To forget [the enslaved], to pass lightly over their wrongs, and to chime in with the popular theme, would be treason most scandalous and shocking, and would make me a reproach before God and the world. My subject, then, fellow-citizens, is American slavery. I shall see this day and its popular characteristics from the slave's point of view. Standing there identified with the American bondman, making his wrongs mine, I do not hesitate to declare, with all my soul, that the character and conduct of this nation never looked blacker to me than on this 4th of July! Whether we turn to the declarations of the past, or to the professions of the present, the conduct of the nation seems equally hideous and revolting. America is false to the past, false to the present, and solemnly binds herself to be false to the future. Standing with God and the crushed and bleeding slave on this occasion, I will, in the name of humanity which is outraged, in the name of liberty which is fettered, in the name of the constitution and the Bible which are disregarded and trampled upon, dare to call in question and to denounce, with all the emphasis I can command, everything that serves to perpetuate slavery-the great sin and shame of America!

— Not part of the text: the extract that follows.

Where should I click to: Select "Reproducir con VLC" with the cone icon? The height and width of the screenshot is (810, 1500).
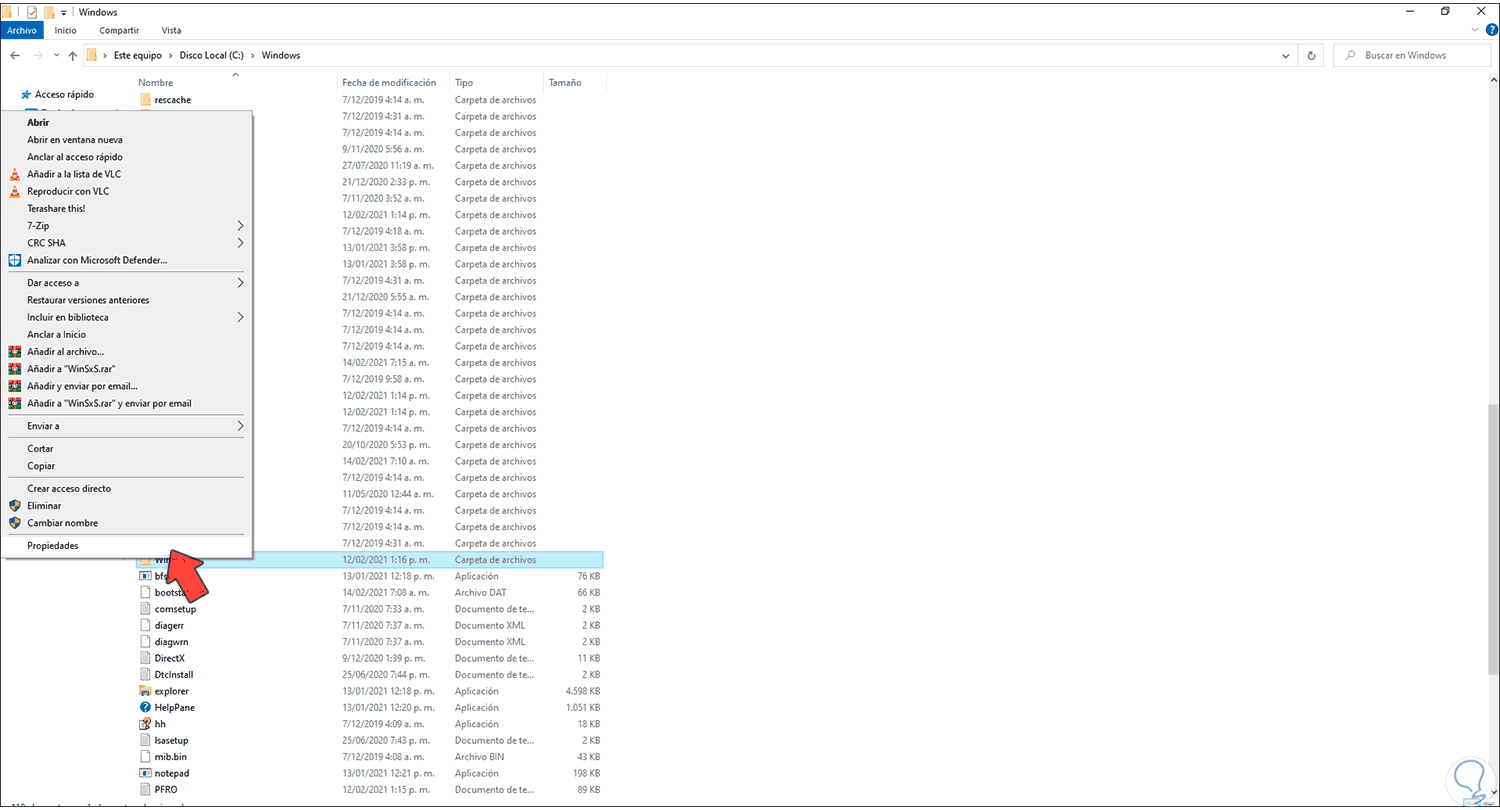[69, 191]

At the halfway point in the speech, he takes up all the detractors that are whispering around the room. Why use rebuke? Why not just explain it one more time to us, what it means to be a slave? To this he announces, that the time for argument is past.
At a time like this, scorching irony, not convincing argument, is needed. O! had I the ability, and could reach the nation's ear, I would, today, pour out a fiery stream of biting ridicule, blasting reproach, withering sarcasm, and stern rebuke. For it is not light that is needed, but fire; it is not the gentle shower, but thunder. We need the storm, the whirlwind, and the earthquake. The feeling of the nation must be quickened; the conscience of the nation must be roused; the propriety of the nation must be startled; the hypocrisy of the nation must be exposed; and its crimes against God and man must be proclaimed and denounced.
According to biographer David Blight, every year, on July 5th, Douglass would give an updated version of this speech, with Independence Day as his hook and that year’s injustices as its theme. And every year to this one, actors, school children, and news programs recite Douglass’s words. It is a theme that does not tire: Independence Day makes us a promise that is not yet fully realized.